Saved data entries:
*** Block opens ***
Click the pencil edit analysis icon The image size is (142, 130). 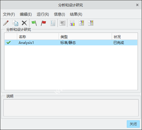pos(6,23)
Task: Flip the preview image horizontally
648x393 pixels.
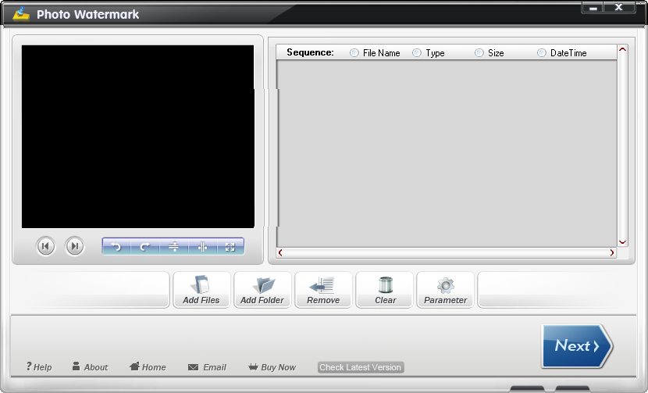Action: click(x=202, y=247)
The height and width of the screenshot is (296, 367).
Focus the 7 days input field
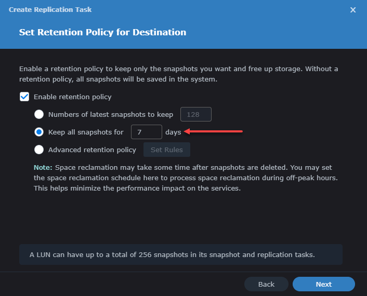click(146, 132)
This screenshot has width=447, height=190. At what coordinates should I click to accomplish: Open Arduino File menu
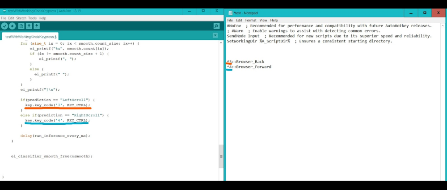coord(4,18)
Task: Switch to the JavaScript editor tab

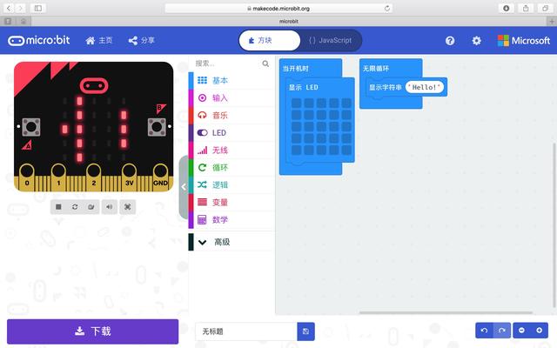Action: point(331,41)
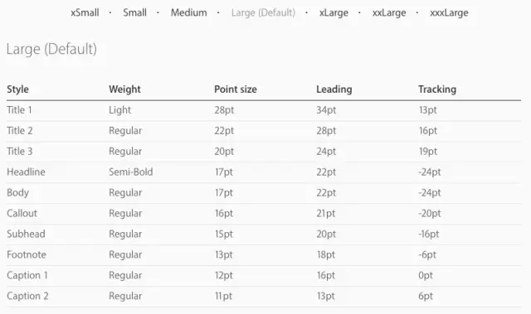531x314 pixels.
Task: Click the Tracking column header
Action: [437, 89]
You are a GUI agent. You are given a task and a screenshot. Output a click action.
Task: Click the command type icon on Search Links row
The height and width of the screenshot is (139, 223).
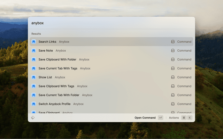tap(172, 42)
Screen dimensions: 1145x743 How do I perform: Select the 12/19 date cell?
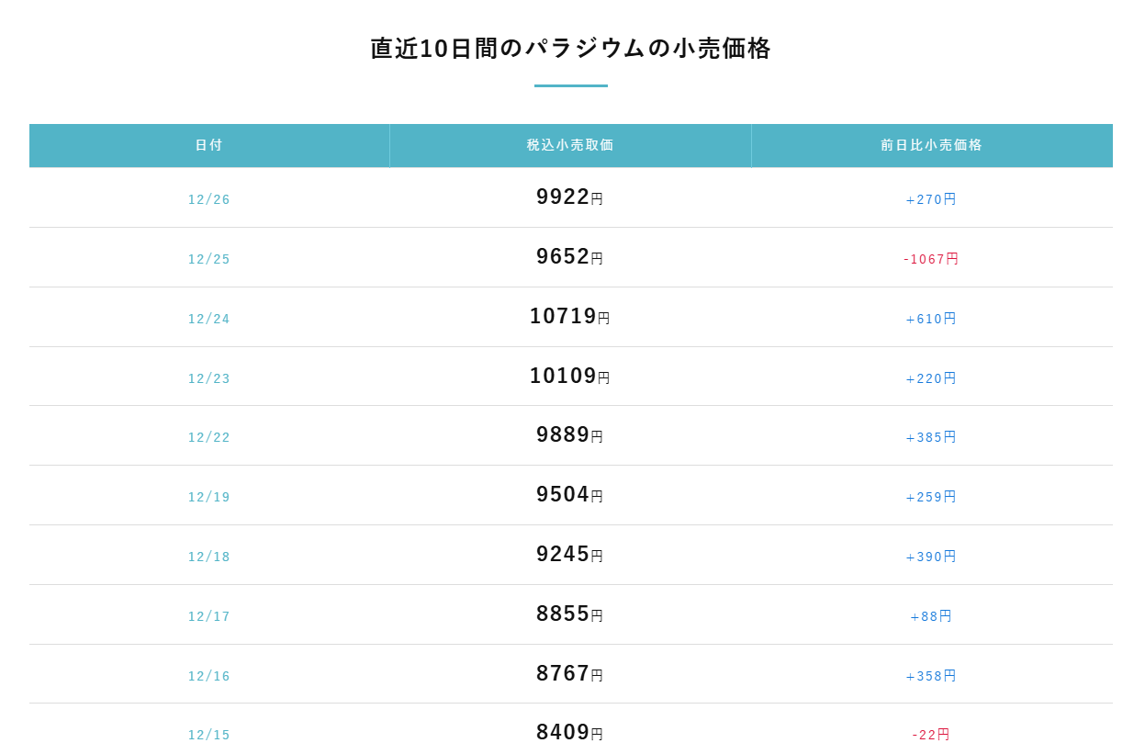209,497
*** Block closes ***
_Description of the task_. Leave out the pictures, and please output only the lines from the line that contains "Task: Click the command" through the end of the data, both ends included.

_Solution for this exercise_.
Task: Click the command type icon on Search Links row
The height and width of the screenshot is (139, 223).
tap(172, 42)
Screen dimensions: 1145x743 How do I perform: Select the 12/19 date cell?
209,497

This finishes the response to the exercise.